Domenico and his family had informed the police and their extortionists were caught and imprisoned. He was killed seven years later - shot 13 times.
"I realised only later that his killing was a warning. But it was an extreme one. They killed one to show everybody. They managed to scare other business people. They killed him, do you realise that? There was no retaliation on his children. They killed him. It was very hard for us.
"At the time I immediately supported my father's decision and I would do it again. Since then, I’ve understood even more the value of saying I don't pay the pizzo, I will never pay it, not me, not you. Never," she added.
Criminology expert Paolo Miggiano, who became a family friend, told Domenico’s story and legacy in the book The Other Casalese, that has just been published:
"The situation is certainly different today. Law enforcement agencies and the courts have worked with great commitment to dismantle criminal groups, especially here in Campania. It would have been better, though, to respond on two fronts - the force of the State - police and justice - and at the same time economic and social aid for the development of the region. I might have missed it but I haven't seen this happen," Paolo Miggiano said.
Meanwhile, experts fear that Southern Italy faces a long and painful recovery as a result of Covid-19 and unlike the North, there is much more social inequality and it Is not being addressed.
The city councilor in charge of juvenile affairs talked to Euronews about it at a voluntary association venue supporting families and children in need.

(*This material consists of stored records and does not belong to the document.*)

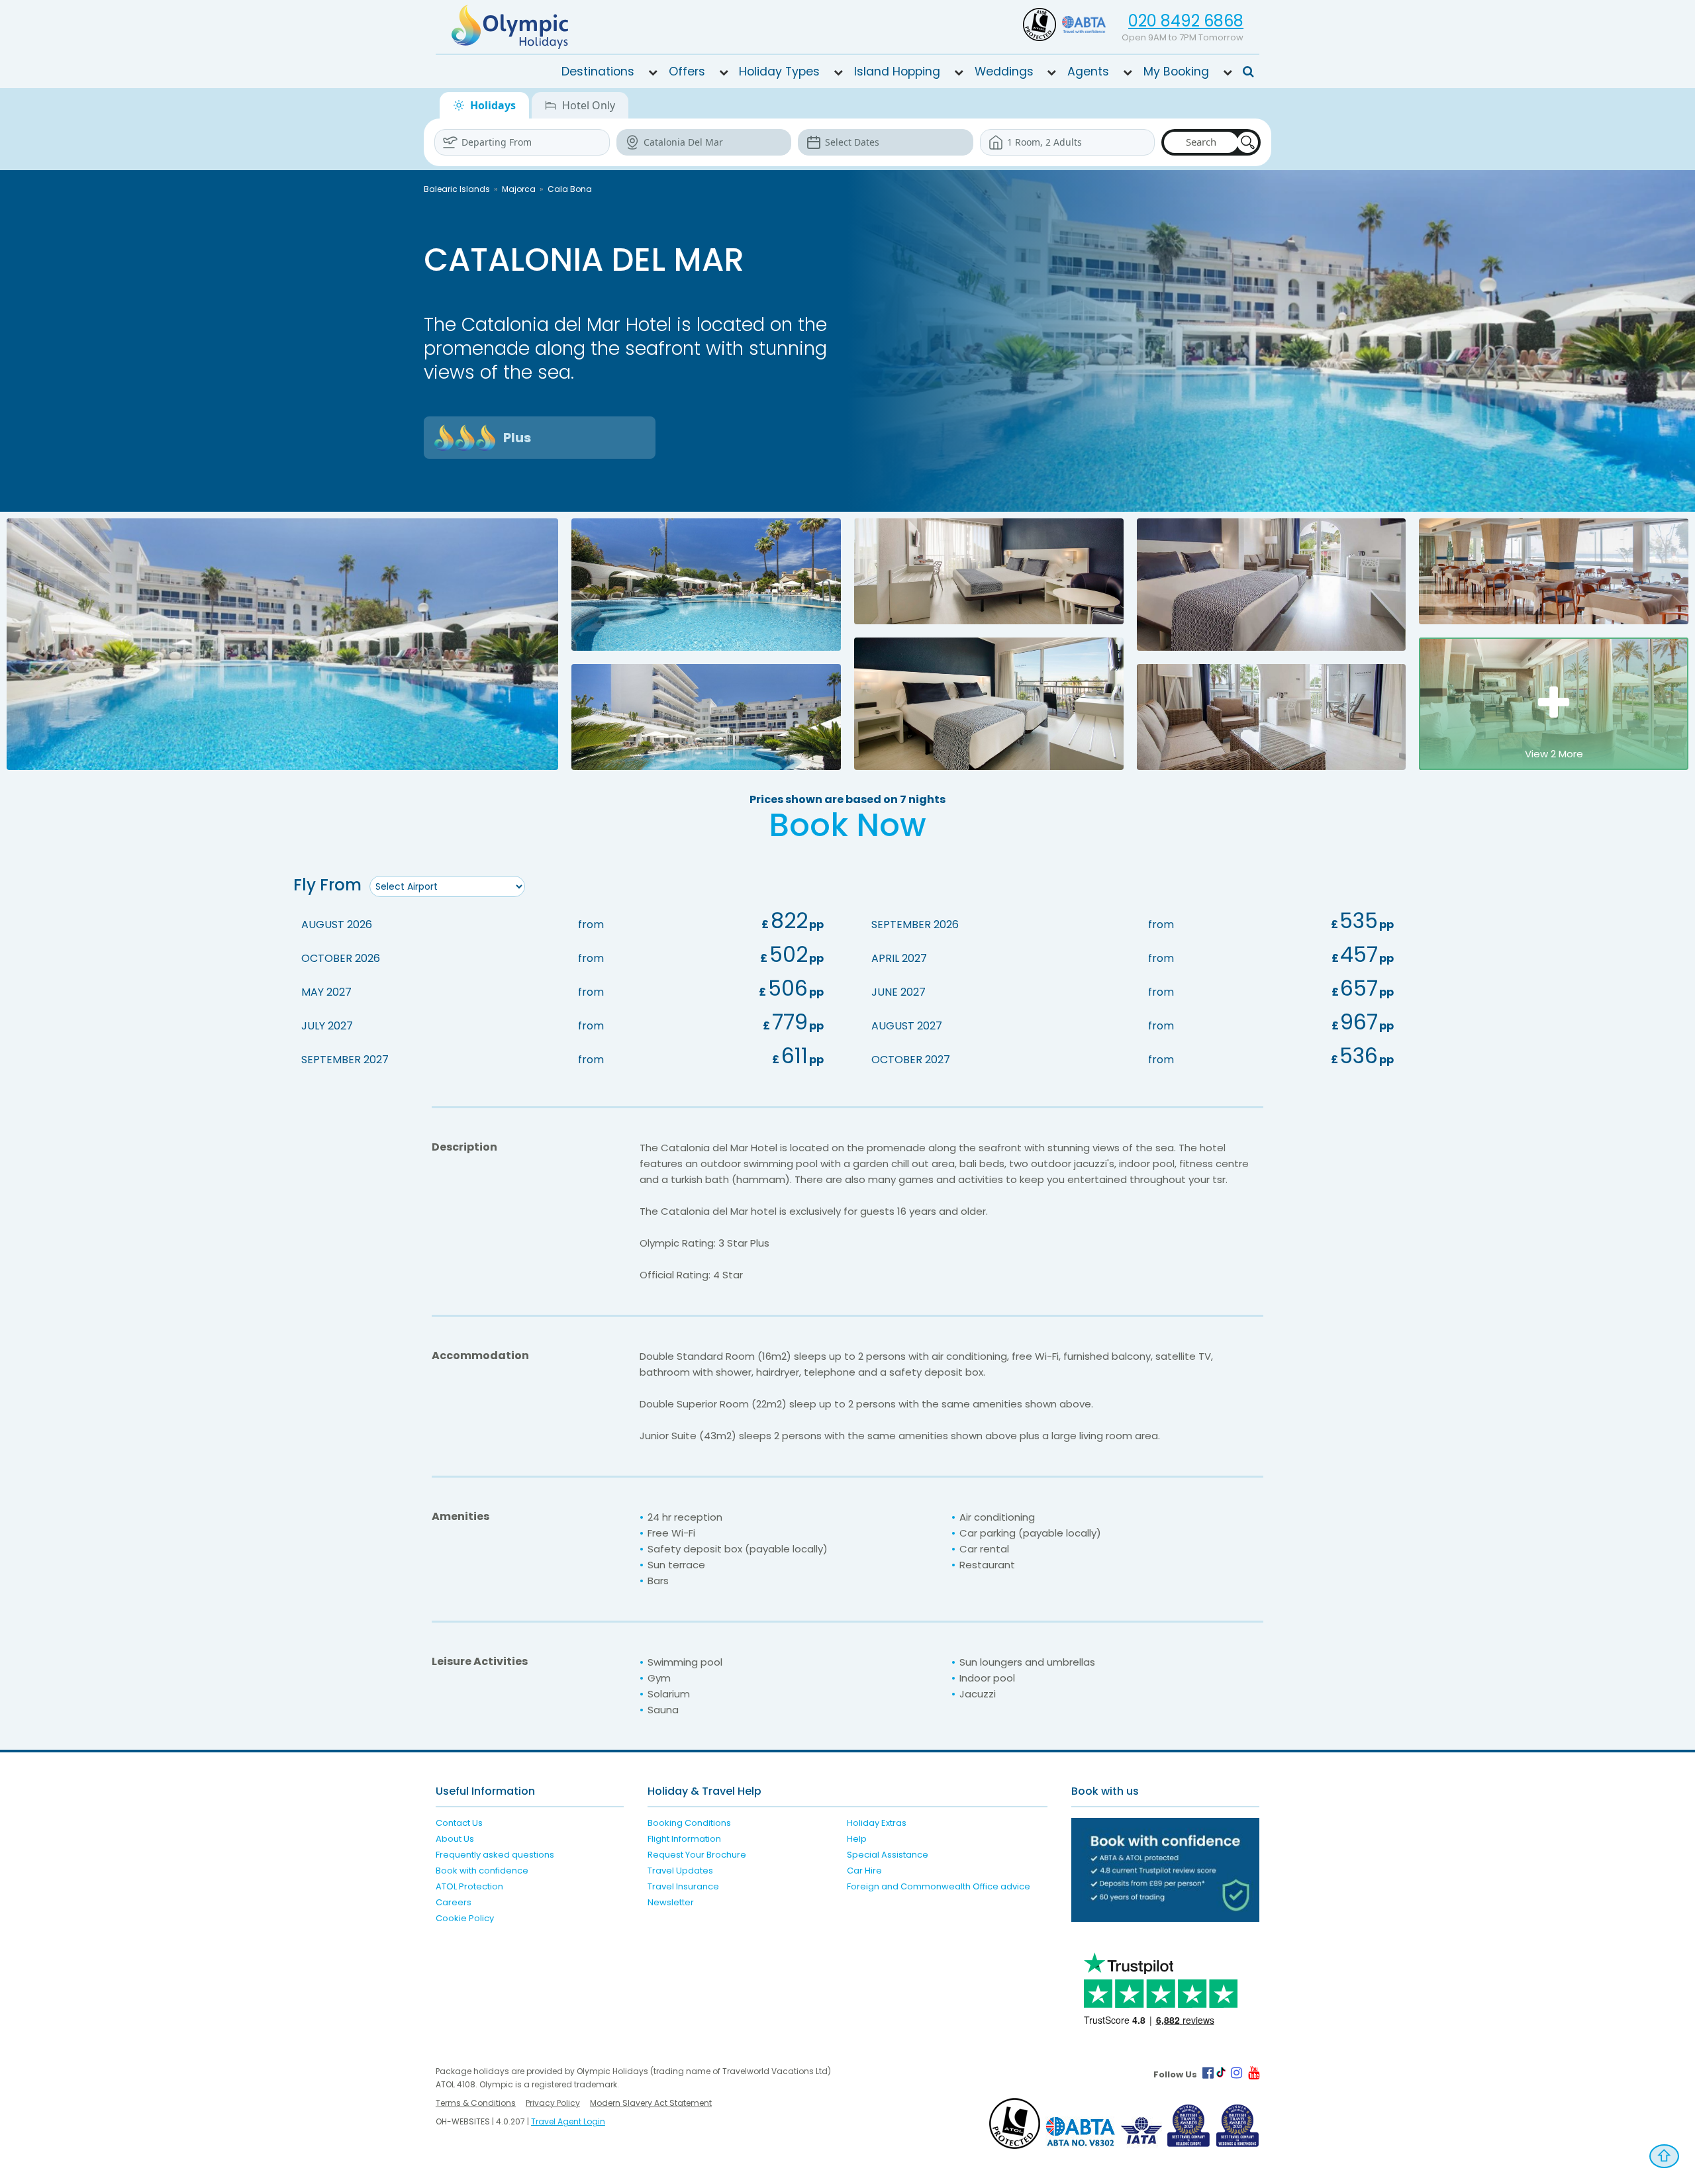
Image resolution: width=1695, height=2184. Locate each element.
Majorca (519, 189)
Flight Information (684, 1838)
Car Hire (864, 1870)
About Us (455, 1838)
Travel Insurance (683, 1886)
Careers (453, 1902)
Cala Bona (570, 189)
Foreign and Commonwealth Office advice (938, 1886)
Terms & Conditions (476, 2103)
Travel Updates (680, 1870)
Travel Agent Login (568, 2121)
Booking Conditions (689, 1823)
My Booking (1176, 71)
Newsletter (671, 1902)
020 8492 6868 (1185, 21)
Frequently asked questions (495, 1854)
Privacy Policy (553, 2103)
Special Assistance (887, 1854)
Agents (1088, 71)
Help (857, 1838)
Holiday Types (779, 71)
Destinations (597, 71)
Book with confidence (482, 1870)
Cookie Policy (465, 1918)
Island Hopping (897, 71)
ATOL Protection (469, 1886)
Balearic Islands (457, 189)
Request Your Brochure (697, 1854)
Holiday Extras (876, 1823)
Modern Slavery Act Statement (651, 2103)
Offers (687, 71)
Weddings (1004, 71)
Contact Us (459, 1823)
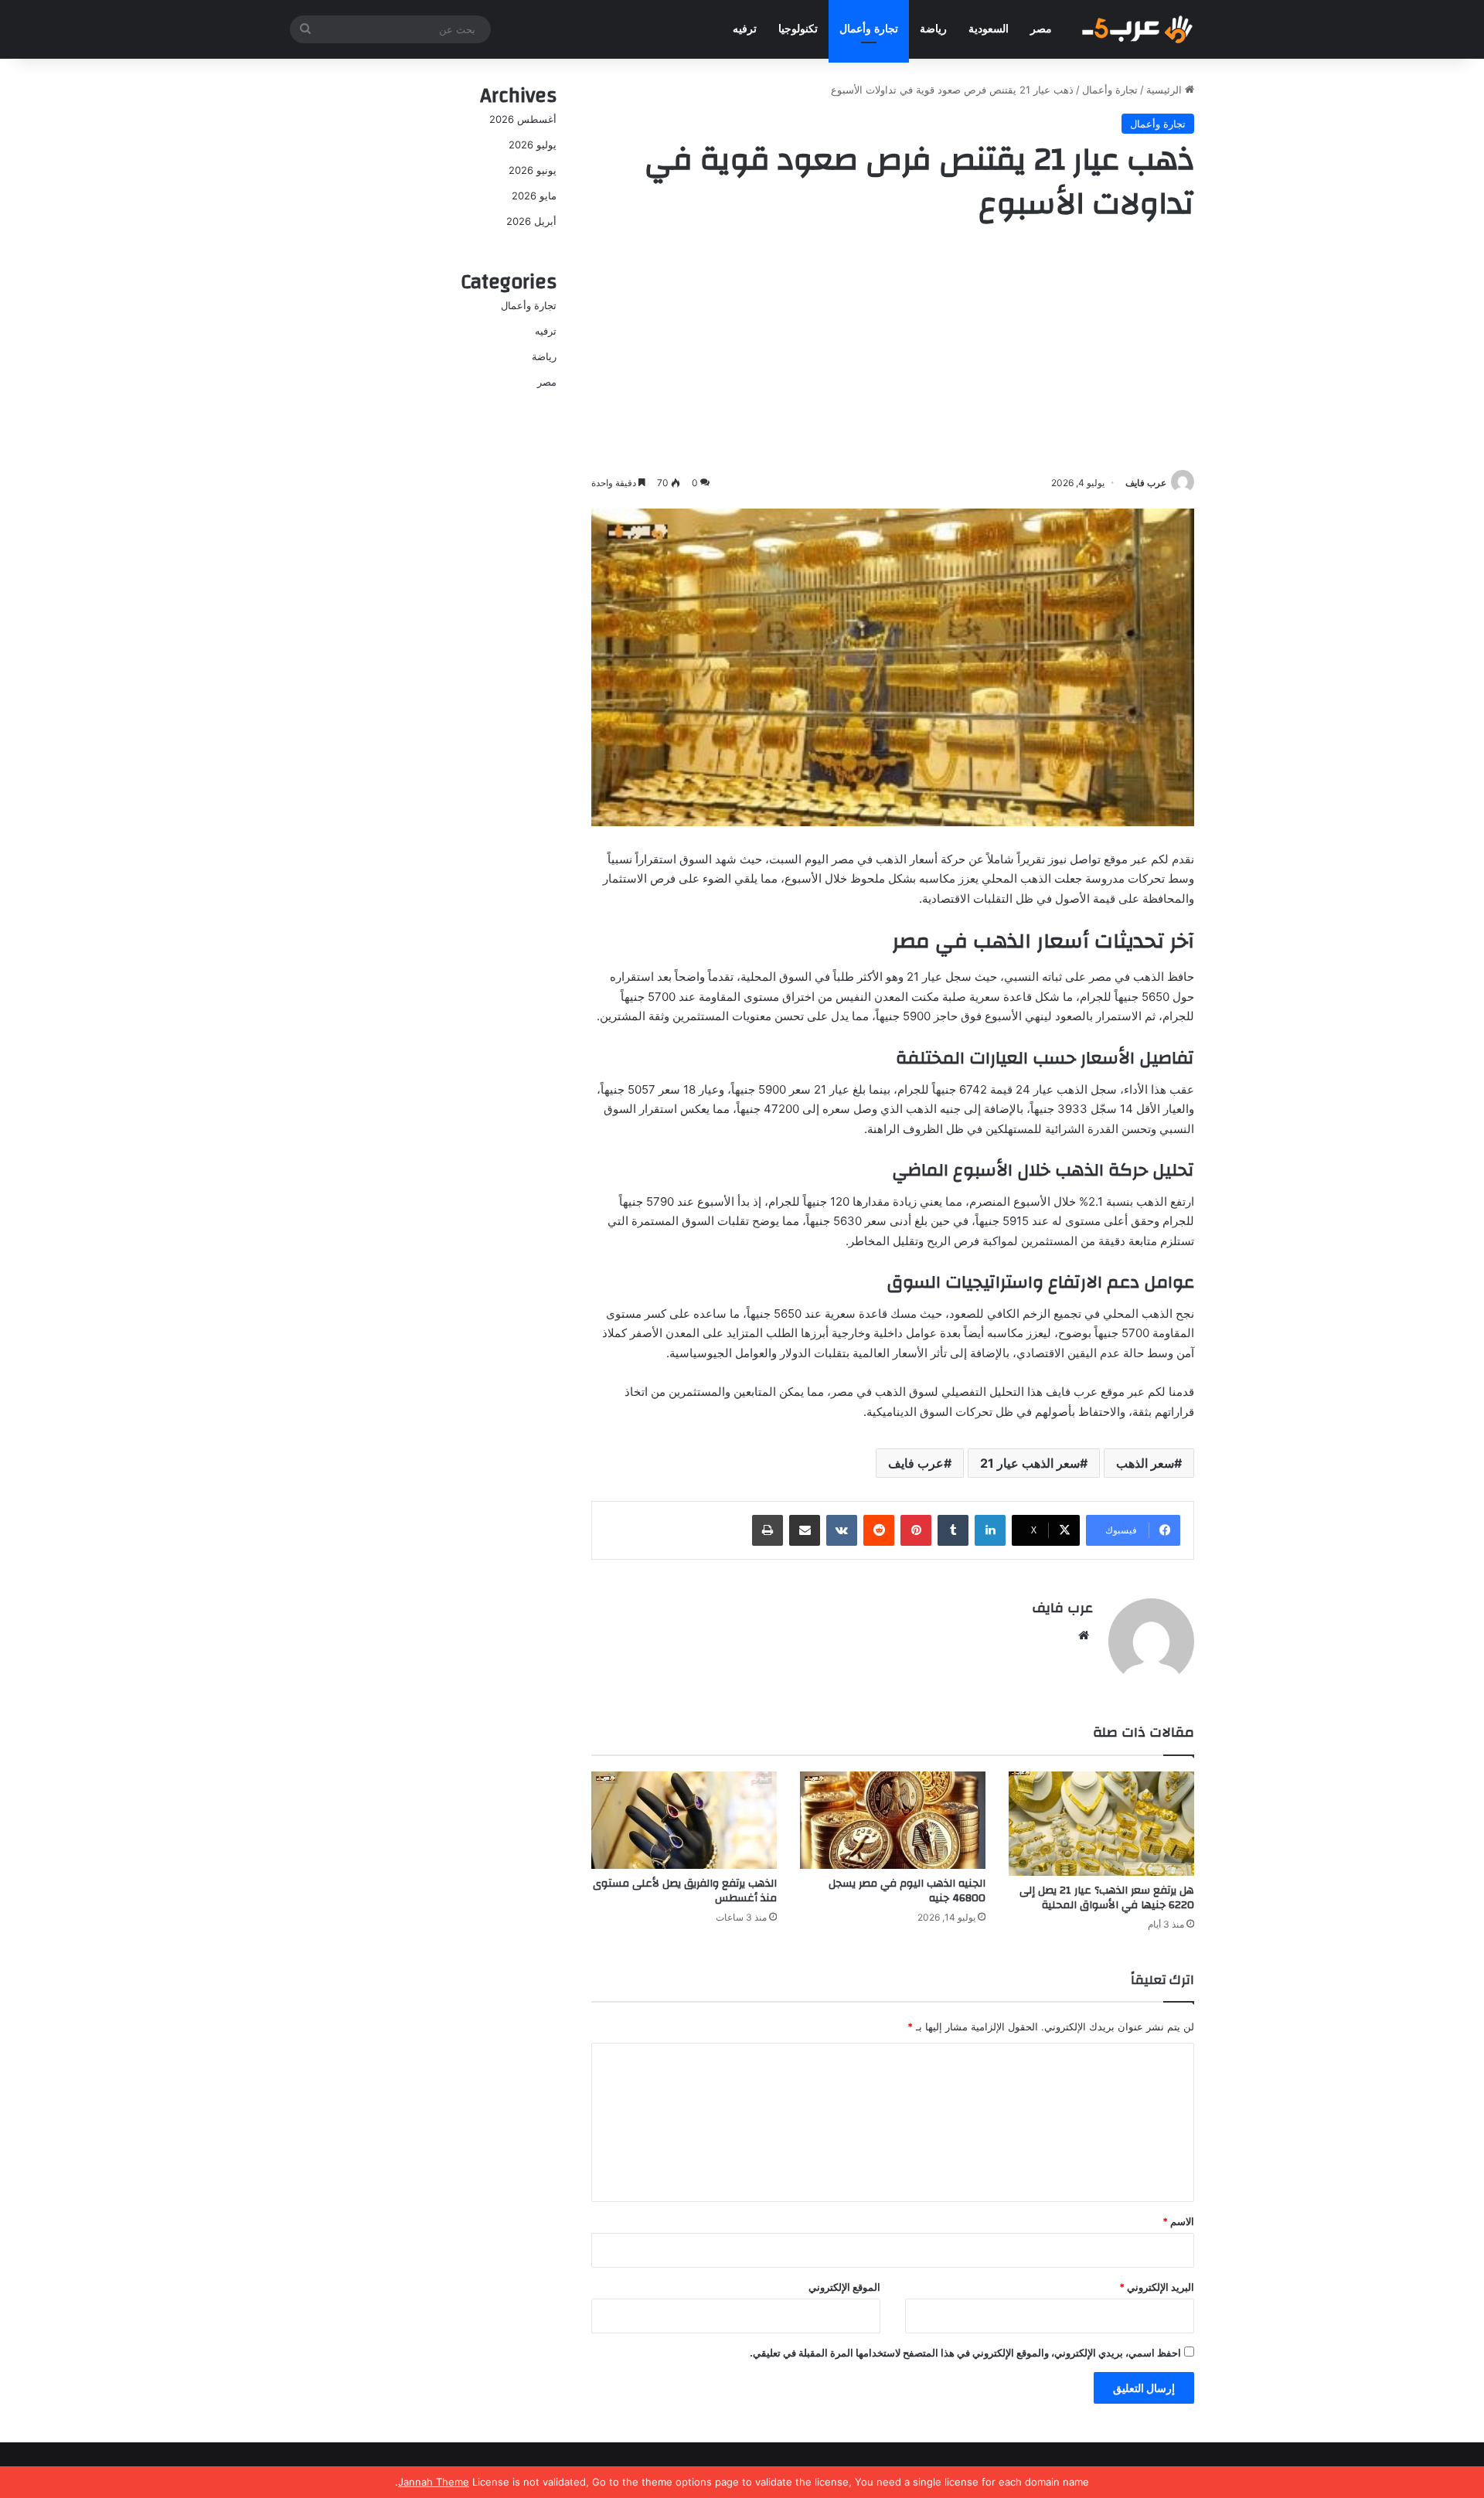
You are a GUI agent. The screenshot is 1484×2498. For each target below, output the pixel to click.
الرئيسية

"This place where we are today gets no Government money. If it did, three times as many children would be here today. This is what I want from the Government. I believe we must not only make sure that the economy and trade are relaunched, but also that the social side and community links are good. This starts from childhood, which is always ignored," Alessandra Clemente, head of juvenile policies at Naples City Hall told Euronews.